Lesson in software security for game programmers

PlayNoEvil pointed to an interesting old story about analysing a seeming innocent-looking shuffle algorithm for Texas Holdem’. Makes for a very good read. And proves that the behavior of most code is not fundamentally understood even by the person who wrote the code.

This reminded me of an old bug I reported on PHP, which was causing similar huge security issues on a number of website, the owners of whom ended up never knowing they had had a problem. The issues was that a number of open source PHP-based applications used the following algorithm (which was also suggested in PHP website) to generate random passwords who registered or wanted their passwords reset:

password = “”;
$array = array(‘a’,’b’,’c’,’d’,’e’,’f’,’g’,’h’,’i’,’j’,’k’,’l’,’m’,’ n’,’o’,’p’,’q’,’r’,’s’,’t’,’u’,’v’,’w’,’x’,’y’,’z’,0,1,2,4, 5,6,7,8,9);
for ($i=0; $i<6; $i++) { $password .= $array[$i]; } Looks innocent, right?

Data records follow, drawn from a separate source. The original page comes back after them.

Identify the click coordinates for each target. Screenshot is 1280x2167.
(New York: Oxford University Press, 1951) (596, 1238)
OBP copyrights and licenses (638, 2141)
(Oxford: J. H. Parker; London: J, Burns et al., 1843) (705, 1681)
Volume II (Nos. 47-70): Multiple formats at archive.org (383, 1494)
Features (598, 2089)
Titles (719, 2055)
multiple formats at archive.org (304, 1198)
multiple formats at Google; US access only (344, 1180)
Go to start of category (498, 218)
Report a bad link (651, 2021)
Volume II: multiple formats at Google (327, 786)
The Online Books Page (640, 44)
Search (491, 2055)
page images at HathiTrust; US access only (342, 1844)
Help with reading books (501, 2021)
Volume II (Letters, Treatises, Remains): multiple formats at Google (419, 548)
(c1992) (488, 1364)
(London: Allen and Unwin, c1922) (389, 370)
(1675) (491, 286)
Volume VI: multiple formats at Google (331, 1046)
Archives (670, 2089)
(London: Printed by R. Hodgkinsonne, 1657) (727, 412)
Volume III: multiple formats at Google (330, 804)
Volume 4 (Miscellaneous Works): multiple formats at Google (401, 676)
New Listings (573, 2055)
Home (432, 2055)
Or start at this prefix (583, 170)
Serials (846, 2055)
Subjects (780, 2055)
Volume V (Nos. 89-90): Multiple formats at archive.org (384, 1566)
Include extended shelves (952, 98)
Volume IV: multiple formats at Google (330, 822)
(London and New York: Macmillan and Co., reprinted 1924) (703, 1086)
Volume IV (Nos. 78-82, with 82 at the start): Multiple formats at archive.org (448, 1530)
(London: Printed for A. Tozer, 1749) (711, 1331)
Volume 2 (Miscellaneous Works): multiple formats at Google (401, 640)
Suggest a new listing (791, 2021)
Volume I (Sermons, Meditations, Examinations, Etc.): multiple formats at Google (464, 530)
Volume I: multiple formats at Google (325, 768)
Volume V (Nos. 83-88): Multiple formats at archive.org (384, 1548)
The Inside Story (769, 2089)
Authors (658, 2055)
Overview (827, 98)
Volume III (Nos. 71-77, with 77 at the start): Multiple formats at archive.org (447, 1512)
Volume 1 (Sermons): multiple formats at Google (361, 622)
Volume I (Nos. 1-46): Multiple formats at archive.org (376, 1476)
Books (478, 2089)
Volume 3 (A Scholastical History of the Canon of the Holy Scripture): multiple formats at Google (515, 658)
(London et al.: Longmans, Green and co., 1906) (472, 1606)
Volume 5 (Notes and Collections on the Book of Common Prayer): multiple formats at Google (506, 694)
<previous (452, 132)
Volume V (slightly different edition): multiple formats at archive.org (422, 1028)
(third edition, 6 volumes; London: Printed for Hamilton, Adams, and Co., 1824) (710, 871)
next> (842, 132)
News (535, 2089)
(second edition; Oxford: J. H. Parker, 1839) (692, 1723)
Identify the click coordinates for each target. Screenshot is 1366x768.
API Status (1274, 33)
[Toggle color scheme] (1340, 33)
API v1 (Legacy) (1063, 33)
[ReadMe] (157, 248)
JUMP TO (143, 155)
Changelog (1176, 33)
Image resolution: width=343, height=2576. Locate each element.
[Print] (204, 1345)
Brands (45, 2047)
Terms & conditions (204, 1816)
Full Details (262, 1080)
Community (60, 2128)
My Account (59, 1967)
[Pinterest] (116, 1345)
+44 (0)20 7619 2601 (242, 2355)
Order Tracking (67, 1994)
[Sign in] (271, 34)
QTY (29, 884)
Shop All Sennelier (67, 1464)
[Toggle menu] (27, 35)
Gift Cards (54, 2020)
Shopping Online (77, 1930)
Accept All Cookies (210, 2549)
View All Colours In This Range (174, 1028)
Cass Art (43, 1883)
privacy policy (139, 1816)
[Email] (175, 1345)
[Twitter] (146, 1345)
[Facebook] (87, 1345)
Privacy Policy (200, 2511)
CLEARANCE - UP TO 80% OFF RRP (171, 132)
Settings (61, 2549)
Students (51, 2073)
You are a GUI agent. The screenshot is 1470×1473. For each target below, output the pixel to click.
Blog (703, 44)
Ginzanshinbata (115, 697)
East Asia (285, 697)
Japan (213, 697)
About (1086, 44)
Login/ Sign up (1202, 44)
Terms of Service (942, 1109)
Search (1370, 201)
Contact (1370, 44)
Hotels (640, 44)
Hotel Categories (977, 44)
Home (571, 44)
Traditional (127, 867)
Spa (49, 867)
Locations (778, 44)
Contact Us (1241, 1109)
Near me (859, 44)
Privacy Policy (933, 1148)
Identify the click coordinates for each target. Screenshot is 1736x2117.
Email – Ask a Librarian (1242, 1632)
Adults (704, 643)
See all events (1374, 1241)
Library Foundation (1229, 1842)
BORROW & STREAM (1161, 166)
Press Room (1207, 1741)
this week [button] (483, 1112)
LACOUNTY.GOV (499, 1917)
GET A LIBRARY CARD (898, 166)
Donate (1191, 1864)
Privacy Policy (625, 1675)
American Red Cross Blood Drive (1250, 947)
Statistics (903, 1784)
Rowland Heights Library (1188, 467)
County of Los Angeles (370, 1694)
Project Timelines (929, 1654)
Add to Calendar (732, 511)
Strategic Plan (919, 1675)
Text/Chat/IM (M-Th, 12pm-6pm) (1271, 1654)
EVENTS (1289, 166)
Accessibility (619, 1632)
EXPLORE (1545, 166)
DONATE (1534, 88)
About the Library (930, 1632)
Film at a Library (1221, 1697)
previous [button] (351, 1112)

An array of wanted characters is shuffled to random order and the first six are concatenated to form the new password. The issue here is, the programmer assumes the shuffle is actually random. And on some systems, it was, some it wasn’t. The c-language implementation of PHP’s shuffle sorting at the time was the following: (php_rand() % 2) ? 1 : -1 where php_rand was actually using the platform’s native rand() call. The cunning reader notices the algorithm really only uses the least significant bit of the generated random number, and hence relies on the stream of least significant bits being random. This is the point where the chain of assumptions failed. On Solaris and Linux of the time (and maybe still!), the least significant bit of the generated random numbers wasn’t random at all. If you generate a sequence of random numbers on these systems with rand(), the LSB always follows one of the following four patterns, depending on which point in the sequence in the grand scheme of things you start iterating: 1001, 0011, 0110 or 1100. Now where does this leave our password algorithm? The answer is, on the affected systems the above algorithm only ever generated four different passwords, because there only were four different shuffles. These four looked random, but weren’t. And any user could generate the four combinations by just requesting a password reset a few times, after which you could request the password of someone else be reset. To resolve the issue, PHP was changed to use an algorithm that generates a more random sequence of LSB’s. One could also point that sending passwords to users when they register or want one reset is exceedingly stupid, but I’ll leave that as an exercise to the reader. I’d be interested to know how many pieces of software still use the LSB from rand(), though. Update: reading what I wrote made me think the story is a bit strange, coming from someone working as a concept designer. But hey, knowing a broad range of stuff can’t hurt.